“That is one strange looking tree.”
Dave paused as we climbed the small hill. My fingers, interlaced with his, felt him stop, so (though I had been watching my feet and not the scenery) I paused too.
“Sure is.” I said, cocking my head to the right side.
“I wonder how it grew that way?” He pondered underneath his pursed eyebrows.
“I think that’s not the trunk that goes all the way up.” I said. “I think somehow the trunk got diseased or broken and the limb became the trunk.”
We both stared for a minute, wondering what may have happened, and when it may have happened. The Quakie was bent like the arm of an Egyptian dancer; like the letter Z on an ancient torture chamber stretcher; her silvery bark reflecting the setting sun over Farmington Pond like Zorro had sliced the sky.
When trunks struggle a good strong limb will take over and keep the flow going. Pretty soon it’s hard to tell the difference unless you pause. And you look up.
Trunks break all the time. I wonder if trees grieve the loss?
My mother’s family tree suffered a broken trunk somewhere during the Great Depression. Mid 1930’s. That’s the year her mother, Lizzie Parrish, left the ranch in Blackfoot with a belly ache. Headed to Salt Lake City to visit a doctor. On the way they stopped in Soda Springs to visit her brother Joe. They never made it to the city near the Great Salt Lake.
Mom was in seventh or eighth grade. Her sister Becky was nine years old. Mae was in High School. Mae remembers being called out of class. Someone, unremembered now, followed the path of the three schools like a dot to dot, hastily gathering daughters into an old black automobile. Silently they bumped over the rough roads to Soda Springs in time to say goodbye to their mom.
The trunk broke.

====

**SET OF TASKS**
A – Decide whether each statement agrees with the passage about the Quakie: (i) Lizzie Parrish set out for Salt Lake City to see a doctor; (ii) the family reached Salt Lake City; (iii) Becky was in high school at the time. Answer each with yes or no and quote the deciding words.
B – List every proper name of a town or body of water in the passage about the Quakie.
C – Extend the passage about the Quakie and the broken family trunk, picking up after its final sentence.
None of the lines that come after this text have any bearing on it.

**PROVIDED INFORMATION**
====

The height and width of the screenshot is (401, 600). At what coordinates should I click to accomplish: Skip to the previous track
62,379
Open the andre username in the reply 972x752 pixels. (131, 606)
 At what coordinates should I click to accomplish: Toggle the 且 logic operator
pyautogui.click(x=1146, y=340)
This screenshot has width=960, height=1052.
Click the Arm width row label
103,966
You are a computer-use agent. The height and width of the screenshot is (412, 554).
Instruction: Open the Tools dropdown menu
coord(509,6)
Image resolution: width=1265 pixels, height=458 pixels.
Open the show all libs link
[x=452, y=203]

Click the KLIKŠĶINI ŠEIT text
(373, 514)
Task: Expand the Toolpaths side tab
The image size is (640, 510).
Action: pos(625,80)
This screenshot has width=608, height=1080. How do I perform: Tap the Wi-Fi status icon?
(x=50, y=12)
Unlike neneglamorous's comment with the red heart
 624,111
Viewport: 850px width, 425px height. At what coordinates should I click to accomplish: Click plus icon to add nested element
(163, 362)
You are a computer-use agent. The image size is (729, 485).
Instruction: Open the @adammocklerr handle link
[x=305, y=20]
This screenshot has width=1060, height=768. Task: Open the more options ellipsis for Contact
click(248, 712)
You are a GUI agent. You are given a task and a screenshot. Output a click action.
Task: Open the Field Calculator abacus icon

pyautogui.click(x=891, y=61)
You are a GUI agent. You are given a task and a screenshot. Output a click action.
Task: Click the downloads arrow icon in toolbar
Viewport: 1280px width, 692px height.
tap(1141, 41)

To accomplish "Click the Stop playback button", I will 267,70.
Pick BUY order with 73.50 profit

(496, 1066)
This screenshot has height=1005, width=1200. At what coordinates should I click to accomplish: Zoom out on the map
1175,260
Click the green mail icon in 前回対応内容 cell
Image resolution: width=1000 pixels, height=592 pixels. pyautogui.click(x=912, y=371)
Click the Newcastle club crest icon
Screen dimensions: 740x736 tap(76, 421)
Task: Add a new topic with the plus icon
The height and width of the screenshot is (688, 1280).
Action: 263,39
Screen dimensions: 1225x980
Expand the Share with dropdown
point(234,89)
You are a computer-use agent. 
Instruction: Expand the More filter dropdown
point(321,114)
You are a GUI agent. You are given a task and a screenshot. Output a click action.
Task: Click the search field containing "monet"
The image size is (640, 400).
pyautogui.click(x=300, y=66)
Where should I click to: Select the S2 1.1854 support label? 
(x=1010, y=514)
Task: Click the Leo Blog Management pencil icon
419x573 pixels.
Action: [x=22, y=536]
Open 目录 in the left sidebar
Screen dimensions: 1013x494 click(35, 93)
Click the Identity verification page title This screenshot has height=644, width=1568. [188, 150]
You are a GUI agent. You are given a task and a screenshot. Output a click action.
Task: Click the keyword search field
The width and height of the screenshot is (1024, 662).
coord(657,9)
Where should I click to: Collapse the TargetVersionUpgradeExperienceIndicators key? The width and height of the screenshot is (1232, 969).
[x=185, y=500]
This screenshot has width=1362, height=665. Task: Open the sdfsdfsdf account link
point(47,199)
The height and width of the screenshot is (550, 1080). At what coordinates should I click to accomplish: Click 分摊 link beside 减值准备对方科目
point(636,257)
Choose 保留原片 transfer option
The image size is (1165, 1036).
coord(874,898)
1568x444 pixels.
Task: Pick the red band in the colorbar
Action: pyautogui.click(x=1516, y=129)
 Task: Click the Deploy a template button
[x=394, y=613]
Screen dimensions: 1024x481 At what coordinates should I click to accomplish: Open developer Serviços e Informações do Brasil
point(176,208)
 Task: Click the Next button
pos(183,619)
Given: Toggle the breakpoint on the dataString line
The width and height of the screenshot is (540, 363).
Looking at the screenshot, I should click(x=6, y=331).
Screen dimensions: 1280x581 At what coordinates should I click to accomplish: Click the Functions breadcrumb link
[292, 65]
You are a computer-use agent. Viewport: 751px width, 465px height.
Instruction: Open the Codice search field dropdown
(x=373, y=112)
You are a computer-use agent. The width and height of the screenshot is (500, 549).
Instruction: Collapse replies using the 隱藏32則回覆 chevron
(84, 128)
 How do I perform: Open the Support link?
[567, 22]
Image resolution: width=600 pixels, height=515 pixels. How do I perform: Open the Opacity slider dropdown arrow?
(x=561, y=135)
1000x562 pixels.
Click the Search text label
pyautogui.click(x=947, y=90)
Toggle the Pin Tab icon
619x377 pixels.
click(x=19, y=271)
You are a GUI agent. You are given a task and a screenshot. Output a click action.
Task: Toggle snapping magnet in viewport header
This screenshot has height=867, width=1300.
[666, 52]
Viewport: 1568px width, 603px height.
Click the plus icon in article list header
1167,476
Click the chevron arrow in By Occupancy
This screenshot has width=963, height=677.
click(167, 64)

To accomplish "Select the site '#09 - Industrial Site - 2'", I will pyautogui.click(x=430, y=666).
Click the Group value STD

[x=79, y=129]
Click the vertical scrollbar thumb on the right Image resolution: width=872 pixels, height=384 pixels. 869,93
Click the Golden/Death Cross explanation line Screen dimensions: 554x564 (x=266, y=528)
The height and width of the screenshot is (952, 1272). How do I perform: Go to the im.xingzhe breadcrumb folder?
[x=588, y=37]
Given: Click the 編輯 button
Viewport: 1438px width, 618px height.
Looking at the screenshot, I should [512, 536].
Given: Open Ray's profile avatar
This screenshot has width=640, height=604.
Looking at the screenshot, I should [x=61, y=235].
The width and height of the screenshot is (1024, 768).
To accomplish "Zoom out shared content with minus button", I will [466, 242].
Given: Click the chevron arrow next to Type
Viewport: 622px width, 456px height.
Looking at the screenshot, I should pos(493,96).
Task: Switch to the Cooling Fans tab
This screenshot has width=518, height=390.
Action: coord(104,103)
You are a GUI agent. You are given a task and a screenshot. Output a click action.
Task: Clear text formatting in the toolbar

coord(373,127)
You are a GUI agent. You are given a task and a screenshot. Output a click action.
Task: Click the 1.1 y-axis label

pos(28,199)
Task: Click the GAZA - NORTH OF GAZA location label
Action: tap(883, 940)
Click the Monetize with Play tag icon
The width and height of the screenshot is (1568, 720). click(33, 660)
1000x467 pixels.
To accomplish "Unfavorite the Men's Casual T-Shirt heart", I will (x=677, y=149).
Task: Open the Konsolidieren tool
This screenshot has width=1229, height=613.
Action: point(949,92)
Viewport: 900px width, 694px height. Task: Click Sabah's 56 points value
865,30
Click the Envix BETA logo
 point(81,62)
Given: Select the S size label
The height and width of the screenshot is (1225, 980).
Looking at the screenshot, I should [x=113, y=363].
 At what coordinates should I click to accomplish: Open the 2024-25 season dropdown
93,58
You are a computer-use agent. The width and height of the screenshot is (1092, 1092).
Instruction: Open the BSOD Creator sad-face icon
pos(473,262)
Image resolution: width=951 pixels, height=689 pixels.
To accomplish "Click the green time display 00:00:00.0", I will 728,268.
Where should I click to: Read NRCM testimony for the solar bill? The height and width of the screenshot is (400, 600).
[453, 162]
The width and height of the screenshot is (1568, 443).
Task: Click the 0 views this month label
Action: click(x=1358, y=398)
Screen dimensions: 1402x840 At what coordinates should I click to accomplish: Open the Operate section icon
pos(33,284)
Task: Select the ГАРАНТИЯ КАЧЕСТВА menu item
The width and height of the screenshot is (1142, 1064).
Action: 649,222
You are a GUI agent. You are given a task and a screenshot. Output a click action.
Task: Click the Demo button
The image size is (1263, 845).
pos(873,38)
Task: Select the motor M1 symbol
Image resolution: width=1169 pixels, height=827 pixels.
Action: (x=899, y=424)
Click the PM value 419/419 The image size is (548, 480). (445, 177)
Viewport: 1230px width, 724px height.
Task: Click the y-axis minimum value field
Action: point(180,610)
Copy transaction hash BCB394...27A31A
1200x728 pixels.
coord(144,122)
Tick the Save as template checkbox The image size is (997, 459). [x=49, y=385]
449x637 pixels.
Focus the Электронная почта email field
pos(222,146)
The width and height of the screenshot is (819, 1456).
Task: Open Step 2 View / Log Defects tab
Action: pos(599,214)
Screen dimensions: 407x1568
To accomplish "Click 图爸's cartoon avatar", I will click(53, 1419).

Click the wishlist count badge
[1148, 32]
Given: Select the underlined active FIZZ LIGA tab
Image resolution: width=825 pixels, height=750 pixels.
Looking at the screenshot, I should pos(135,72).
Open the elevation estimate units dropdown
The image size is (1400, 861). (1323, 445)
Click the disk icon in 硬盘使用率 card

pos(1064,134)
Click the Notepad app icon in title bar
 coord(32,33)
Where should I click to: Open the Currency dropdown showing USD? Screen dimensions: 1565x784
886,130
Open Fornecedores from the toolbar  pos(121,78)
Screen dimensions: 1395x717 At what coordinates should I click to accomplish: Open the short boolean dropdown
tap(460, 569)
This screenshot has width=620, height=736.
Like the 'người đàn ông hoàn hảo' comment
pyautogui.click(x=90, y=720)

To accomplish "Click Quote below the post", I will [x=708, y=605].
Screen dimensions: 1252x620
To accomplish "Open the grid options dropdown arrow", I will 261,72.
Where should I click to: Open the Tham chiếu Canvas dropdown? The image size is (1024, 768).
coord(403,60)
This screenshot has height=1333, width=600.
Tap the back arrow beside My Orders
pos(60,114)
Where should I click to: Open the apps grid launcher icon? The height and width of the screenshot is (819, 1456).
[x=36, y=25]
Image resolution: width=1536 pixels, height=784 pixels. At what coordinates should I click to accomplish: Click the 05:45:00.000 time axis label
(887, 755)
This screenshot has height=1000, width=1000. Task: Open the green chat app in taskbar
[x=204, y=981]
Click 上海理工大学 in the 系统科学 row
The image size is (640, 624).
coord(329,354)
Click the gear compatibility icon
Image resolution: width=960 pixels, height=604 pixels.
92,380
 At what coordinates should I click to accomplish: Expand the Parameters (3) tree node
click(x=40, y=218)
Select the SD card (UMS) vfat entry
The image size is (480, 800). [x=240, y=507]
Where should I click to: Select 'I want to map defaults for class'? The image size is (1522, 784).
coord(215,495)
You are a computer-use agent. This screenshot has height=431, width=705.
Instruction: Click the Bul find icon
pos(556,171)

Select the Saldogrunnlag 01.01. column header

====

**RESPONSE LIST**
A –
(i) Yes: "Headed to Salt Lake City to visit a doctor."
(ii) No: "They never made it to the city near the Great Salt Lake."
(iii) No: "Her sister Becky was nine years old."

B – Farmington Pond, Blackfoot, Salt Lake City, Soda Springs, Great Salt Lake

C –
George Parrish grieved the loss of Lizzie until he couldn’t stand it any longer. One year after Lizzie died he married again. Alice. A young thing, rough around the edges, with not much to offer a grieving family. She was younger than some of George’s children, and she didn’t care to raise the younger ones.
So the limbs took over.
Nine good limbs remained on George and Lizzie’s tree: Fred, Parks, Ruth, Ruby, Edna, Mary, Mae, Afton and Becky. Mae, Becky and Afton were pretty green and tender. The big branches stretched up toward the heavens and let the life flow despite their sorrow and discomfort. Not only had they lost their mother, they had in many ways lost their father as well.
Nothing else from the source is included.